Fifty years after the assassination of Martin Luther King Jr. outside a Memphis hotel room, the Rev. Todd Johnson had three words for those gathered in Youngstown to commemorate the event.

“We cannot quit,” he implored the crowd.

The Rev. Mr. Johnson, of Second Baptist Church in Warren, delivered a keynote address to about 100 members of the Youngstown community – including political and religious leaders – who attended a luncheon titled “MLK 50 years later: Where do we go from here?” at First Presbyterian Church on Wick Avenue.

“We must fight,” Mr. Johnson said. “Dr. King died fighting, and I dare not live not fighting.”

Mr. Johnson, who is 35 and a third-generation reverend, referred to himself as someone “who didn’t march in the streets but who heard the story.”

He told those gathered that they must remember what King stood for, acknowledge the work that remains to be done and fight to make King’s dream a reality.

Mr. Johnson asked the people to look past the sanitized version of King celebrated today to a man Johnson described as “unpopular, unheralded and often opposed” in his day.

“He was not a cartoon character,” he said. “He was not a painting on the wall.”

He drew attention to those who deliver speeches or attend memorials to celebrate King but attack modern activists who follow King’s lead, including Black Lives Matter and the students who organized the March For Our Lives in Washington last month.

“They say, ‘There must be a better way,’” Johnson said. “Then they’ll come back in January and say, ‘Oh, what a great man.’”

He said many people in King’s time, including some in the black community, told him there must be a better way to accomplish his goals.

The Rev. Gena Thornton, who emceed the luncheon, also drew attention to the kids who led the March For Our Lives as she welcomed the crowd.

“Fifty years almost to the day, I saw young people – children as young as 11 – move to the front of the line as leaders,” she said. “They are the fruit of Martin Luther King Jr.”
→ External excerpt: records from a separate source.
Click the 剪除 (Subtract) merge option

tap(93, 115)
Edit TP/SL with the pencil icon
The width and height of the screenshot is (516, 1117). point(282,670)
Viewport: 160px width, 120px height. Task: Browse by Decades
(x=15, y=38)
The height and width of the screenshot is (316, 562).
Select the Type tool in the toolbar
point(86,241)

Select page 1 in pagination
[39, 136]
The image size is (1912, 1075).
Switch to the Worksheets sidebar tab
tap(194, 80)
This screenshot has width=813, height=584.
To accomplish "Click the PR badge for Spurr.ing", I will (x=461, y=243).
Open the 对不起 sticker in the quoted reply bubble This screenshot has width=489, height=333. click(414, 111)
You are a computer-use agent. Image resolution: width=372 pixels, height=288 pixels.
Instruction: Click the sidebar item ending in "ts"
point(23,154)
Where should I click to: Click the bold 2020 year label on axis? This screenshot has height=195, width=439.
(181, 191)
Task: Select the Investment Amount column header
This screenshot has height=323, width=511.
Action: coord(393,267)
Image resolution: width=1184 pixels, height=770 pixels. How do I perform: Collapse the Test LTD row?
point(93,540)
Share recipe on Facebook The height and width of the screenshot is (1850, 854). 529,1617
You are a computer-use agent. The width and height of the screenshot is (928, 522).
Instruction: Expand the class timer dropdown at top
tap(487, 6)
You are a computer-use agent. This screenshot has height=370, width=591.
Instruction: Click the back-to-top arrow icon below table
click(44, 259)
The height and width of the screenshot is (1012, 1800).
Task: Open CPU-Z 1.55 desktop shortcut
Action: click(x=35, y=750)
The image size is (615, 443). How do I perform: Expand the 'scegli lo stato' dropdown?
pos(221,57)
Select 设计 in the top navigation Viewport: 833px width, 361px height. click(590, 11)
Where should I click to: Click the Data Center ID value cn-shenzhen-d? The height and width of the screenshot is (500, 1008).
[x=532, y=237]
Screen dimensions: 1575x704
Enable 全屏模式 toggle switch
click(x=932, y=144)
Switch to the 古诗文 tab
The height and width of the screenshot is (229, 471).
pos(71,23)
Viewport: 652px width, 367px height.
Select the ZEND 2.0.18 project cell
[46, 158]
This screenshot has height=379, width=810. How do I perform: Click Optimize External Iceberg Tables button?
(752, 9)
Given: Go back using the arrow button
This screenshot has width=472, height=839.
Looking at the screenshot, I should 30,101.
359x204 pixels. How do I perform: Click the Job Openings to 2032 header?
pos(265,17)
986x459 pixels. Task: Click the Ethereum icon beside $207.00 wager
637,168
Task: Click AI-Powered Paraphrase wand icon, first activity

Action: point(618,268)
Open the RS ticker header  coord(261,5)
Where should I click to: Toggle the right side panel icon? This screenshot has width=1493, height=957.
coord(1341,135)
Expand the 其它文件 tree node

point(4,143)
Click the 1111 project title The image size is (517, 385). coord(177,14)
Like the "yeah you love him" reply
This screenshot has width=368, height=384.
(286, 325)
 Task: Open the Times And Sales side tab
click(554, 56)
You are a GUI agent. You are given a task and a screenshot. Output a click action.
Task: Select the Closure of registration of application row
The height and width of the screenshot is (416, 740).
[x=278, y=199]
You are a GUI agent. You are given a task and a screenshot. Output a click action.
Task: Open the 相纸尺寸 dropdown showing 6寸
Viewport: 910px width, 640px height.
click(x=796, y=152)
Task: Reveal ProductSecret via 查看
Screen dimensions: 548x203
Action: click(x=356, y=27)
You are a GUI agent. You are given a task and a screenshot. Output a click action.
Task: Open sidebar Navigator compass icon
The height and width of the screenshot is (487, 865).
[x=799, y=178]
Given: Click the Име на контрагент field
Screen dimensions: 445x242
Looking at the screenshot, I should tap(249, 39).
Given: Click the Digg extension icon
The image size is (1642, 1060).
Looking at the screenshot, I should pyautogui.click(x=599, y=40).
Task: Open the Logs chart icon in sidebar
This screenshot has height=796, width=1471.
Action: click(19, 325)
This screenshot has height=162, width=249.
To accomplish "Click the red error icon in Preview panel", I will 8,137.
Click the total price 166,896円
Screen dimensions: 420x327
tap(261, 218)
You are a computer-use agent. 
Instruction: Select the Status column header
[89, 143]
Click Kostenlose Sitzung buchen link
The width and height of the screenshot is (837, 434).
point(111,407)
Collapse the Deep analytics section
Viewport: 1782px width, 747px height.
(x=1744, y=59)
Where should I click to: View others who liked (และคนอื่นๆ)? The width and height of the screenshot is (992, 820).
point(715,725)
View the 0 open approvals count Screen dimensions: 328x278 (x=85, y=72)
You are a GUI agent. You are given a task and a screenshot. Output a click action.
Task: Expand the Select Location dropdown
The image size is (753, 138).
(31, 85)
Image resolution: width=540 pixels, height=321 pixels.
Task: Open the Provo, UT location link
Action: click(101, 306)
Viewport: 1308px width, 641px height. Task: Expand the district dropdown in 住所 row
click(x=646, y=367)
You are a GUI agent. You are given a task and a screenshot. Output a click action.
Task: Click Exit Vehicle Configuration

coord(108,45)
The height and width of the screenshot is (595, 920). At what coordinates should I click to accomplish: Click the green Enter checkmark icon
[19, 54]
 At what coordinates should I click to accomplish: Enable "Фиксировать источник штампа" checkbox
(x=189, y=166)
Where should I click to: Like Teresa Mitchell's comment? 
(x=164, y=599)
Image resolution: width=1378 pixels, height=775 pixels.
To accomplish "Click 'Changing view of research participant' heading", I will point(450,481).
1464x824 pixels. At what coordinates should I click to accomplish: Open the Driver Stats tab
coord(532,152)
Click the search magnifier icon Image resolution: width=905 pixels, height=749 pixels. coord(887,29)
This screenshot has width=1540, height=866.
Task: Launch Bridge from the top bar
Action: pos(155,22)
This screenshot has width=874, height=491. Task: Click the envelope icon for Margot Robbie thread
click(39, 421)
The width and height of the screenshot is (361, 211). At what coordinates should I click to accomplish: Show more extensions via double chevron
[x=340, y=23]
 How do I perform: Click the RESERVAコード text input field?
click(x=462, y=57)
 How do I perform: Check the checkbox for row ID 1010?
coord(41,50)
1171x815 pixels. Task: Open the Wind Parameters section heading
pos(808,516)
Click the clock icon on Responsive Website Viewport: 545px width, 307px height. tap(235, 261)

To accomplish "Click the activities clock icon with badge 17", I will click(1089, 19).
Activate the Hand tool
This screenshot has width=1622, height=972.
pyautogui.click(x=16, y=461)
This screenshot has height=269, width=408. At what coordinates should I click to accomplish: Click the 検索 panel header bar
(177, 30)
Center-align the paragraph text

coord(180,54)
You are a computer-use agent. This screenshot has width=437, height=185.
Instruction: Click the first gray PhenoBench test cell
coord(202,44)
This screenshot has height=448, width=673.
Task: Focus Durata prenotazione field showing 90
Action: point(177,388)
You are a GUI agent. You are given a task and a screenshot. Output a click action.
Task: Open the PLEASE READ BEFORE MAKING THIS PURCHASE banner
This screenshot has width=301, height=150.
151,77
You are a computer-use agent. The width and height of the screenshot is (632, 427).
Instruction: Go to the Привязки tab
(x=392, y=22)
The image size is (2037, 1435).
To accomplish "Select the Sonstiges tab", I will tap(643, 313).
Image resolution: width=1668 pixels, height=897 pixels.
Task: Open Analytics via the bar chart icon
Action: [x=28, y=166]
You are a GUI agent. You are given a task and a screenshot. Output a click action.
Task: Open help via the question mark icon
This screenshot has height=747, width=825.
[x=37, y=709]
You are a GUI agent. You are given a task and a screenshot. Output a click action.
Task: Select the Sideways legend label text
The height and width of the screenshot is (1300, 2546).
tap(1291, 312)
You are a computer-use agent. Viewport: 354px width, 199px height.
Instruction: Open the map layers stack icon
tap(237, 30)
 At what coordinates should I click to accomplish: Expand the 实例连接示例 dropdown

As for the work that remains to be done today, Mr. Johnson cited police brutality, attacks on voting rights, the failure of urban schools and economic injustices that often disproportionately affect minority neighborhoods.

The crowd rose to its feet and cheered as he implored them to take to the streets as King did.

“We must fight,” he said. “Nothing less than a fight will win a battle like the one we’re in.”